### EXERCISE TASK:
Copy out the records below, replacing each occurrence of "GUI agent" with "screen agent" and leaving everything else unchanged.

### DATA ENTRIES:
* * *

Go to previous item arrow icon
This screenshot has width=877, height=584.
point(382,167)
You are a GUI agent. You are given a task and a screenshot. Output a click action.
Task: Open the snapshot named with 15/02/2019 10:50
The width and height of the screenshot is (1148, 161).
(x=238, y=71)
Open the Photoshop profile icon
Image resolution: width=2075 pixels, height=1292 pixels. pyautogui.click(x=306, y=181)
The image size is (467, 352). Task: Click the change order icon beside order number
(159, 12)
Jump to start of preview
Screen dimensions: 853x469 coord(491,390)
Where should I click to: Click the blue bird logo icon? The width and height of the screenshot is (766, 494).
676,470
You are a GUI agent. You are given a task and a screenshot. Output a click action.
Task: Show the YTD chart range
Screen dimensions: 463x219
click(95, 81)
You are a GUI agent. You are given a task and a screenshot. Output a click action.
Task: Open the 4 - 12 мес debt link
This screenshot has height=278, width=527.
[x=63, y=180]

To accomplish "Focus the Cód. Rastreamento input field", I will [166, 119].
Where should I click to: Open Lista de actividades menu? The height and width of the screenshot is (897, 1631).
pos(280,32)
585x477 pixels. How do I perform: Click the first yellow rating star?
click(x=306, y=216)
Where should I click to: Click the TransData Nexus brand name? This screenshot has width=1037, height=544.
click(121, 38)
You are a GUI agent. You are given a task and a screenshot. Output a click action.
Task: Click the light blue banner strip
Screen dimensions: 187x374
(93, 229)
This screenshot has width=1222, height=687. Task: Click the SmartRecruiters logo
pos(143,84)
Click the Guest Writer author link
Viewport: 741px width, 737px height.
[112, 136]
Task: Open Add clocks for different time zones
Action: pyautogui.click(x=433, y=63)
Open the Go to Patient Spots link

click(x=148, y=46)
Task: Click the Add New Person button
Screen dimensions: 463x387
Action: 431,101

* * *

### RESULT:
Go to previous item arrow icon
This screenshot has width=877, height=584.
point(382,167)
You are a screen agent. You are given a task and a screenshot. Output a click action.
Task: Open the snapshot named with 15/02/2019 10:50
The width and height of the screenshot is (1148, 161).
(x=238, y=71)
Open the Photoshop profile icon
Image resolution: width=2075 pixels, height=1292 pixels. pyautogui.click(x=306, y=181)
The image size is (467, 352). Task: Click the change order icon beside order number
(159, 12)
Jump to start of preview
Screen dimensions: 853x469 coord(491,390)
Where should I click to: Click the blue bird logo icon? The width and height of the screenshot is (766, 494).
676,470
You are a screen agent. You are given a task and a screenshot. Output a click action.
Task: Show the YTD chart range
Screen dimensions: 463x219
click(95, 81)
You are a screen agent. You are given a task and a screenshot. Output a click action.
Task: Open the 4 - 12 мес debt link
This screenshot has height=278, width=527.
[x=63, y=180]

To accomplish "Focus the Cód. Rastreamento input field", I will [166, 119].
Where should I click to: Open Lista de actividades menu? The height and width of the screenshot is (897, 1631).
pos(280,32)
585x477 pixels. How do I perform: Click the first yellow rating star?
click(x=306, y=216)
Where should I click to: Click the TransData Nexus brand name? This screenshot has width=1037, height=544.
click(121, 38)
You are a screen agent. You are given a task and a screenshot. Output a click action.
Task: Click the light blue banner strip
Screen dimensions: 187x374
(93, 229)
This screenshot has width=1222, height=687. Task: Click the SmartRecruiters logo
pos(143,84)
Click the Guest Writer author link
Viewport: 741px width, 737px height.
[112, 136]
Task: Open Add clocks for different time zones
Action: pyautogui.click(x=433, y=63)
Open the Go to Patient Spots link

click(x=148, y=46)
Task: Click the Add New Person button
Screen dimensions: 463x387
Action: 431,101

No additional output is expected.